Yesterday is important, but the focus is also tomorrow,” says Paul Genho, vice president and general manager of the sprawling and storied King Ranch, headquartered in Kingsville, TX.

That statement underscores the driving philosophy that enabled Capt. Richard King — indentured by his Irish immigrant parents to a jeweler at the age of 9 — to carve out a vast cattle empire that's remained in the same family for 150 years.

“We feel like we have an obligation to make things better,” says Genho. “We don't walk away from our legacy or deny our heritage, but part of that heritage is being progressive.”

Many historians consider the King Ranch as the cradle of American cattle ranching. King was among the first to systematically propagate cattle, rather than merely gather the native strays and send them to market.

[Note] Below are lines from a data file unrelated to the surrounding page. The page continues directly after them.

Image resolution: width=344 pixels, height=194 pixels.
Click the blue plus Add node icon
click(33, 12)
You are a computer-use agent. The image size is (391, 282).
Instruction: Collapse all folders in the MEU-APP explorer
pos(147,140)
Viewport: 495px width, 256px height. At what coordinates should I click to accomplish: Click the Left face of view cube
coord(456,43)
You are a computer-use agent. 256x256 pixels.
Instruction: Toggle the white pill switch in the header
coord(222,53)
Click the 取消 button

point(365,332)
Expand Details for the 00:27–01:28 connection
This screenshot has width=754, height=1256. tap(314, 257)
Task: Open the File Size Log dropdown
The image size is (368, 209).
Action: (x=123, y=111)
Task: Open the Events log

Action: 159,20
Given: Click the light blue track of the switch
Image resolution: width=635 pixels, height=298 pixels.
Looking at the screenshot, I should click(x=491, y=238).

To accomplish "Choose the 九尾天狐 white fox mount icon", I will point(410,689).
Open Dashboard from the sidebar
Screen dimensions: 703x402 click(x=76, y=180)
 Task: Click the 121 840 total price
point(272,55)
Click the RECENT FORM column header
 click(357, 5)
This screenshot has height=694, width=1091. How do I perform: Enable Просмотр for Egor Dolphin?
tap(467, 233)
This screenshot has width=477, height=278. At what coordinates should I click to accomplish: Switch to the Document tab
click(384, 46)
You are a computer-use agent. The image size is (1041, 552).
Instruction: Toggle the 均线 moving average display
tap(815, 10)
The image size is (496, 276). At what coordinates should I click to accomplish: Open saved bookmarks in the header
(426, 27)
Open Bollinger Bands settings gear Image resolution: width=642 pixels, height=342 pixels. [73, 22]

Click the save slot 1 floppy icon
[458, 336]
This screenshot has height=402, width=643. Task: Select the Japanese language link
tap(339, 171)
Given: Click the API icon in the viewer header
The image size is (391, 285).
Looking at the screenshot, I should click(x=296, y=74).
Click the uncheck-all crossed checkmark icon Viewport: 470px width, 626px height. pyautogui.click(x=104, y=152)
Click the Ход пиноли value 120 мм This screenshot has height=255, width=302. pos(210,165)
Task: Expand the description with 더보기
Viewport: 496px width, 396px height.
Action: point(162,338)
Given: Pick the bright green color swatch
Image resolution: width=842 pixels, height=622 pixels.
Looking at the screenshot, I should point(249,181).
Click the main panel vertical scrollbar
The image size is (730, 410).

He started with the Longhorns he found on both sides of the border along the Gulf Coast. By 1920 his family had blended Brahman and Shorthorn cattle to forge the foundation for Santa Gertrudis, the first beef breed developed in the U.S. Today, it's the leading composite in Australia.

Along the way, the King Ranch is credited with inventing a number of industry standards. These include the dipping vat in 1891 to rid cattle of the Texas fever tick, net wire fencing in 1933 and the root plow in 1935, which continues to be an integral brush management tool.

At the same time, the King Ranch has worked on its own and funded an untold number of industry studies that have led to modern micro-nutrition, wildlife management, range management, genetic selection, coordinated production and marketing, and the list goes on.

They also are among the founders of the quarter horse breed and that breed's association.